For those out-of-staters who already have a New Mexico medical cannabis card, state Health Secretary Kathyleen Kunkel told reporters that they would be allowed to keep their cards until they expire—about three years—but will not be able to renew them. So, yes. For the time being, you still have to continue being polite to those Texans you keep bumping into at the dispensary, no matter how painful that might be.
Another hot topic last year was a new rule that allows cannabis patients enrolled in public school to have medical marijuana administered while on campus. The rule gave schools some discretion when it came to implementation, but many complained that the language was too vague and open to interpretation.
The new rule gave schools the option of allowing students to receive their medication from a designated faculty member or their guardian. Many school leaders said that requiring staff to administer cannabis could endanger their jobs and chose the other option.

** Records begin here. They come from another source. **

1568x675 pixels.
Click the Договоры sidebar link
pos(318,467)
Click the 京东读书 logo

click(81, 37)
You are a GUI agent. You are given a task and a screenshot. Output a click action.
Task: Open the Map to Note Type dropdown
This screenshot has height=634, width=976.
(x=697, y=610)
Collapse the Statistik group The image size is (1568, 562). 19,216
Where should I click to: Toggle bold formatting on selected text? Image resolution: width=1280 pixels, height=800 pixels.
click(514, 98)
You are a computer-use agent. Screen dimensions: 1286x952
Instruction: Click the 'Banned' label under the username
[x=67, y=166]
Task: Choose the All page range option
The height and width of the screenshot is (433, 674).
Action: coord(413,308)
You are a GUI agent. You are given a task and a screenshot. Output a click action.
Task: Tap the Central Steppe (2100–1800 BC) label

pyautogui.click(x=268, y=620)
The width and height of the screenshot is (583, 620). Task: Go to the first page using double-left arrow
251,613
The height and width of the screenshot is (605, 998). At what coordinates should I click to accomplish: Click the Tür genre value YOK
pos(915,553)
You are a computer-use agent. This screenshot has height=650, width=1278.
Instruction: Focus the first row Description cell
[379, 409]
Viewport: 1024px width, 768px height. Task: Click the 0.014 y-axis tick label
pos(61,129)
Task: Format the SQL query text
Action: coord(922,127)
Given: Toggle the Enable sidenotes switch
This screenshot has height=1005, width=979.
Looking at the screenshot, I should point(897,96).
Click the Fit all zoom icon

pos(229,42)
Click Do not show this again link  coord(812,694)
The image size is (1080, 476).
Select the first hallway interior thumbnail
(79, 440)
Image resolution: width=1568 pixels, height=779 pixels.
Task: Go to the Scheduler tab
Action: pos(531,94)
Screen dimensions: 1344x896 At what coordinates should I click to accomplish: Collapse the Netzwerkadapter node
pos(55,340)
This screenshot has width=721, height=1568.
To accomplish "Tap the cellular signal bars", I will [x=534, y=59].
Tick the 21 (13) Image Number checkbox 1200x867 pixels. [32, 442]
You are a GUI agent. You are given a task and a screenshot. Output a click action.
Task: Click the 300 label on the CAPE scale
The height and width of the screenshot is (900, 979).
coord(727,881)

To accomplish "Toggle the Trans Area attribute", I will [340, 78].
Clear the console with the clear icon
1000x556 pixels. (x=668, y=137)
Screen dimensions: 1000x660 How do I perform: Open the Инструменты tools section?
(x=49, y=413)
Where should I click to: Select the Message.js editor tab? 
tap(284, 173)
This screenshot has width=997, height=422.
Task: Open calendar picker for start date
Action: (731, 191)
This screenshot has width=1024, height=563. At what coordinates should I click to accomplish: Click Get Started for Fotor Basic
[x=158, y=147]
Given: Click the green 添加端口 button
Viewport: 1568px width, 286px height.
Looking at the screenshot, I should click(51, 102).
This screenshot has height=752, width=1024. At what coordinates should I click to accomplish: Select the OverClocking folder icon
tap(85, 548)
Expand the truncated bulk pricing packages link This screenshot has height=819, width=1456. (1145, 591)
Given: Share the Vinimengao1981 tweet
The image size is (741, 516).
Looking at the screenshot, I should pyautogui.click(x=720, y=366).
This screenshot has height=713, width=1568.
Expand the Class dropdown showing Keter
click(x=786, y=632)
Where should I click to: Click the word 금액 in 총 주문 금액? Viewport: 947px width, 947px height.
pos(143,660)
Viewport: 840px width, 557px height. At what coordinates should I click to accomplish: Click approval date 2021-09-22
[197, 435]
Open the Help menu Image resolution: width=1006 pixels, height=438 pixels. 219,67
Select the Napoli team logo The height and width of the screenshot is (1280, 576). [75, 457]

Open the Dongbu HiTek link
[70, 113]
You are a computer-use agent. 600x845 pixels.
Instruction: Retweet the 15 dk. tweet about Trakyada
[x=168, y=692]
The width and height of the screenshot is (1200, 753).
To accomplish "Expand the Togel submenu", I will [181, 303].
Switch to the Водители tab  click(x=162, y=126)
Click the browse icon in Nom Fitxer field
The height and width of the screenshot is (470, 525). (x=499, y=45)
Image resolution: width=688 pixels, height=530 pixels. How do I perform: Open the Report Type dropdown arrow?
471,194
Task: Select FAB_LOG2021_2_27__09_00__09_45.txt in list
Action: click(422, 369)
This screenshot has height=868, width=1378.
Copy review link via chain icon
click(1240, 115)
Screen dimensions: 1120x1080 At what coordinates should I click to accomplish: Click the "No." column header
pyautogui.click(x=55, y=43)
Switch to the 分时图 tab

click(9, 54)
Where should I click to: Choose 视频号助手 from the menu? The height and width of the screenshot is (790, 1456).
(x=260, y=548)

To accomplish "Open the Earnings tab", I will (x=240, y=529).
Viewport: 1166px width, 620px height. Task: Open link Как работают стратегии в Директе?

Parents were upset. For many, that choice meant they had to find a way to leave work and travel to the school multiple times a day just to give their children medication. Concerns were also raised over an exception that allowed schools to ignore the regulation if they could provide written proof that they would lose federal funding by following it.
Senate Bill 276 was set to change some of that. It would have barred schools from restricting the types of faculty who may administer the drug and prohibited the schools from discouraging or disciplining faculty who volunteered for the job. It would also only allow schools to opt out if they received notice from a federal agency that they would lose federal funding for the policy.
But it didn't pass, so the battle will continue to rage on this year.
A bill that would have potentially protected Native cannabis patients living on tribal land from federal prosecution stalled on the house floor.
Under Senate Bill 271, “Tribe and Pueblo Medical Marijuana Agreements,” the New Mexico Department of Health would have been authorized to enter into intergovernmental agreements with tribes and pueblos that would have allowed tribal groups to come up with their own medical cannabis programs.
This would have gone a long way in protecting patients from federal scrutiny. While a patient is able to purchase and possess medical cannabis on state land, the moment they enter federal trust lands, they are considered a criminal.
Apparently that will continue for at least another year.
A bill that would have allowed research facilities to grow or buy cannabis for research purposes was also put into the ground before the session was out.
House Bill 334 would have established a Cannabis Control Division to regulate licensing for research facilities. The facilities would be allowed to purchase and cultivate their own cannabis to be used in much needed studies. Currently, scientists can get authorization to grow cannabis for research, but they can only use plants provided by the Drug Enforcement Agency—plants that are well known to be subpar in quality and useless for these purposes.
So don't expect any of that research that our dear lawmakers keep crowing for, since they keep missing opportunities to make it happen.